--- What to do ---
[1] In the passage on presidential selection, what would happen if no person achieved a majority of electoral votes?
[2] Please extract the part of the passage on presidential selection starting with "Under their plan, the" and going on through "by the Constitution.".
[3] Write what comes next in the passage on how presidential candidates are selected, picking up after its final sentence.

--- Given passage ---
It is strange but true: Presidential politics, although of paramount importance, is a game without settled rules. More than two centuries after ratification of the Constitution, there is no stable system for selecting presidential candidates.

James W. Ceaser, professor of politics at the University of Virginia, writing in the Claremont Review of Books, notes that, contrary to conventional understanding, the Constitution created not three but four "national institutions." They are the Congress, the Supreme Court, the presidency—and the presidential selection system, based on the Electoral College. "The question of presidential selection," Ceaser writes, "was just that important to the Founders."

Under their plan, the nomination of candidates and the election of the president were to occur simultaneously. Electors meeting in their respective states, in numbers equal to their states' senators and representatives, would vote for two people for president. The electors' winnowing of aspirants was the nomination process. When the votes were opened in the U.S. House of Representatives, the candidate with a majority would become president, the runner-up would become vice president. If no person achieved a majority of electoral votes, the House would pick from among the top five vote getters. Note well: The selection of presidential nominees was to be controlled by the Constitution.

--- Given material ---
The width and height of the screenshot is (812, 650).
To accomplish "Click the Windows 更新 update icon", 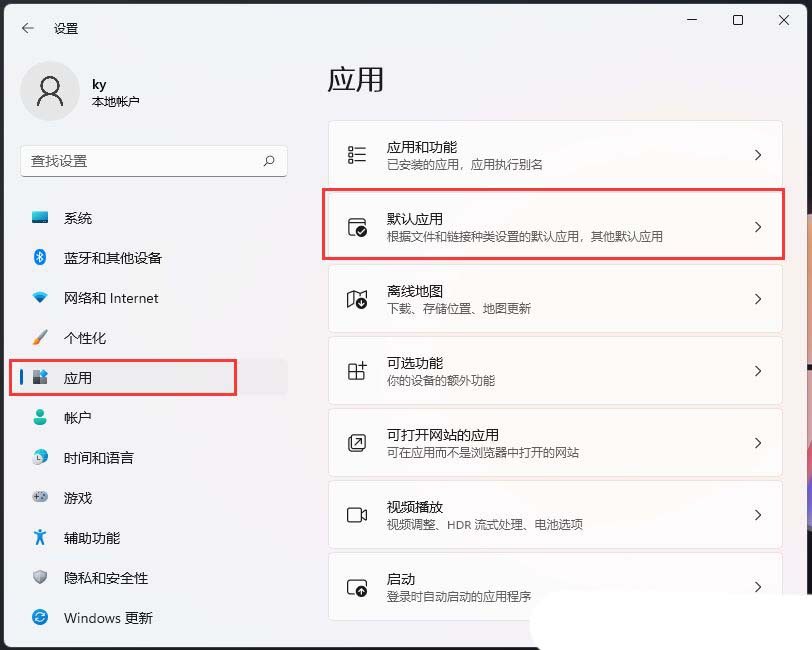I will [40, 618].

--- Answers to the exercise ---
[1] The House would pick from among the top five vote getters.

[2]
Under their plan, the nomination of candidates and the election of the president were to occur simultaneously. Electors meeting in their respective states, in numbers equal to their states' senators and representatives, would vote for two people for president. The electors' winnowing of aspirants was the nomination process. When the votes were opened in the U.S. House of Representatives, the candidate with a majority would become president, the runner-up would become vice president. If no person achieved a majority of electoral votes, the House would pick from among the top five vote getters. Note well: The selection of presidential nominees was to be controlled by the Constitution.

[3]
The Founders' intent, Ceaser writes, was to prevent the selection of a president from being determined by the "popular arts" of campaigning, such as rhetoric. The Founders, Ceaser says, "were deeply fearful of leaders deploying popular oratory as the means of winning distinction." That deployment would invite demagoguery, which subverts moderation. "Brilliant appearances," wrote John Jay in The Federalist Papers 64, "… sometimes mislead as well as dazzle." By telling members of the political class how not to get considered for the presidency, the Founders hoped to (in Ceaser's words) "make virtue the ally of interest" and shape the behavior of that class.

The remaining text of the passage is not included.